Records for locating displayed items:
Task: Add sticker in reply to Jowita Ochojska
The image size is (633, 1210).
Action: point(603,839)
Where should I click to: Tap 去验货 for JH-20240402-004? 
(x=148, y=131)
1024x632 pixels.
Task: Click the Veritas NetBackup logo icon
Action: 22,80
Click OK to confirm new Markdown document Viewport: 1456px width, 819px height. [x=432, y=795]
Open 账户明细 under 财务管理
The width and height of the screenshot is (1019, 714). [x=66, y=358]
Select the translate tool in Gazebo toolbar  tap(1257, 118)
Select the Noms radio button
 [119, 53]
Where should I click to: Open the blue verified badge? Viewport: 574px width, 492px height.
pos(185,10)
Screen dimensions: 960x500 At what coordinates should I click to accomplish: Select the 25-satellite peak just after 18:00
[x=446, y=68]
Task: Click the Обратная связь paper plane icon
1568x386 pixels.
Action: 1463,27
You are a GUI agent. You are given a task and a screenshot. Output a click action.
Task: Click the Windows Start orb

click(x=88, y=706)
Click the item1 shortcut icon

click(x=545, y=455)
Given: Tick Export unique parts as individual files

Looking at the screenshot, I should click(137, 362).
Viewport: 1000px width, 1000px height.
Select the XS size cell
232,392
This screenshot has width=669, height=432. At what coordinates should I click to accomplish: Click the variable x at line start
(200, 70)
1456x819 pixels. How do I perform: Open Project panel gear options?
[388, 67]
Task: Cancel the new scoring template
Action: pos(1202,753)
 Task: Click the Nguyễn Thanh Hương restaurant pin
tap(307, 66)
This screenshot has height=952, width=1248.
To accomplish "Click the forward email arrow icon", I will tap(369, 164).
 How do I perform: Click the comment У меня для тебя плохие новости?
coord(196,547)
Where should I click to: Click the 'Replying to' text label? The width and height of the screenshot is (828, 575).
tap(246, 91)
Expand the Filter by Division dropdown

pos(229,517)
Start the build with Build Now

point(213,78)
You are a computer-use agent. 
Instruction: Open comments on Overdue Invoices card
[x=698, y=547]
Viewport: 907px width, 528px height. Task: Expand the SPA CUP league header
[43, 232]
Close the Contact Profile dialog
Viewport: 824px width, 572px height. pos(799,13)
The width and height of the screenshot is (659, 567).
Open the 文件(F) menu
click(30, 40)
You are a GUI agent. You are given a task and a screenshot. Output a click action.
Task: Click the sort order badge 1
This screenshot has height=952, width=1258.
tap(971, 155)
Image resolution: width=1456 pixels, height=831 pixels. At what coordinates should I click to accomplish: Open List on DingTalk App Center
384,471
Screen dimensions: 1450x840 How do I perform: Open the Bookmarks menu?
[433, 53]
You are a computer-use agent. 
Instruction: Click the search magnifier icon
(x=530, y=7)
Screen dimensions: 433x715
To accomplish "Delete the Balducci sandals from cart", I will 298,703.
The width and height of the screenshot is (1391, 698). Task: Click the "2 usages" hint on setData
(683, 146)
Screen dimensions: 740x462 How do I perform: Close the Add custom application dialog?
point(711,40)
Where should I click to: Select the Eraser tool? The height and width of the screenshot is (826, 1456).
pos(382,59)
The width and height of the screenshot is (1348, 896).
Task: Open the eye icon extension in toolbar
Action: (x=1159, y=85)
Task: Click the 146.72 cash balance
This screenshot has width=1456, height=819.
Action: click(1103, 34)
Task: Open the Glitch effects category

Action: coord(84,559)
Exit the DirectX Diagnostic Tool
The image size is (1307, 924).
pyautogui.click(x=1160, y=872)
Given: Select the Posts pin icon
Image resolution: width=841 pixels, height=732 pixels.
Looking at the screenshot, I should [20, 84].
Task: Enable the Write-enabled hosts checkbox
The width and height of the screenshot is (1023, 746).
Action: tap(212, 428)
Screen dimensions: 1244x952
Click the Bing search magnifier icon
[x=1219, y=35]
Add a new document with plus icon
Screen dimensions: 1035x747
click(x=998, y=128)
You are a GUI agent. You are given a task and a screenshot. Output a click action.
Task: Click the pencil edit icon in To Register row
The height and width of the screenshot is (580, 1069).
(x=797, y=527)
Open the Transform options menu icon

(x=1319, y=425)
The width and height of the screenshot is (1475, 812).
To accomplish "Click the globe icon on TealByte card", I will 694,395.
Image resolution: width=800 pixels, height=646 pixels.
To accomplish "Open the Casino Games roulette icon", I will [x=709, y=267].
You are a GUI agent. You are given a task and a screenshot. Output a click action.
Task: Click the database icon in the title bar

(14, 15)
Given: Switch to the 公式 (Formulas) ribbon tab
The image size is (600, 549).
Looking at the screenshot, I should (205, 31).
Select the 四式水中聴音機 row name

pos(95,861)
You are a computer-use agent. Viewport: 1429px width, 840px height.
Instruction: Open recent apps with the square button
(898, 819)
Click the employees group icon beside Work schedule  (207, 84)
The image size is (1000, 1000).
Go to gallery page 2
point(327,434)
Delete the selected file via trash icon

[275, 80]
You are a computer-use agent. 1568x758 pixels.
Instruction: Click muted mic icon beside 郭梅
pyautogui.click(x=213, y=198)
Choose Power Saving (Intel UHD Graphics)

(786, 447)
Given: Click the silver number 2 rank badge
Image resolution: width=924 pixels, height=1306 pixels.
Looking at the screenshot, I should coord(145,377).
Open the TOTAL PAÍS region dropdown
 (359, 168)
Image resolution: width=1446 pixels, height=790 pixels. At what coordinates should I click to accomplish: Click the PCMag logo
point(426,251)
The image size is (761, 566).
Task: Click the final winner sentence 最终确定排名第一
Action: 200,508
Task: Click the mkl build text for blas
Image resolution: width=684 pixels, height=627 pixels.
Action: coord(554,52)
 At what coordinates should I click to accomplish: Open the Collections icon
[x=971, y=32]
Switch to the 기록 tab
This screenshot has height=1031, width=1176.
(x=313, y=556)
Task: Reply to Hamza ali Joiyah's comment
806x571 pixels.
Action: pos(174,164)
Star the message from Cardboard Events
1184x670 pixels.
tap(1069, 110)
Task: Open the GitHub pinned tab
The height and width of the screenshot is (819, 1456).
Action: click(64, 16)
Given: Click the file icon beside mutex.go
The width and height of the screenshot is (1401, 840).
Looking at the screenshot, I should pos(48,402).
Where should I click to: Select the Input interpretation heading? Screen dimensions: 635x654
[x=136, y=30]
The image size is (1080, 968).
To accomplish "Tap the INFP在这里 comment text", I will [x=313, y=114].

GOAL: Starting with the line containing "Screen dimensions: 433x715" and continuing through the line containing "click(x=998, y=128)", rewrite those lines with "Eraser" changed to "Brush" and everything else left as it is.

RESPONSE:
Screen dimensions: 433x715
To accomplish "Delete the Balducci sandals from cart", I will 298,703.
The width and height of the screenshot is (1391, 698). Task: Click the "2 usages" hint on setData
(683, 146)
Screen dimensions: 740x462 How do I perform: Close the Add custom application dialog?
point(711,40)
Where should I click to: Select the Brush tool? The height and width of the screenshot is (826, 1456).
pos(382,59)
The width and height of the screenshot is (1348, 896).
Task: Open the eye icon extension in toolbar
Action: (x=1159, y=85)
Task: Click the 146.72 cash balance
This screenshot has width=1456, height=819.
Action: click(1103, 34)
Task: Open the Glitch effects category

Action: coord(84,559)
Exit the DirectX Diagnostic Tool
The image size is (1307, 924).
pyautogui.click(x=1160, y=872)
Given: Select the Posts pin icon
Image resolution: width=841 pixels, height=732 pixels.
Looking at the screenshot, I should [20, 84].
Task: Enable the Write-enabled hosts checkbox
The width and height of the screenshot is (1023, 746).
Action: tap(212, 428)
Screen dimensions: 1244x952
Click the Bing search magnifier icon
[x=1219, y=35]
Add a new document with plus icon
Screen dimensions: 1035x747
click(x=998, y=128)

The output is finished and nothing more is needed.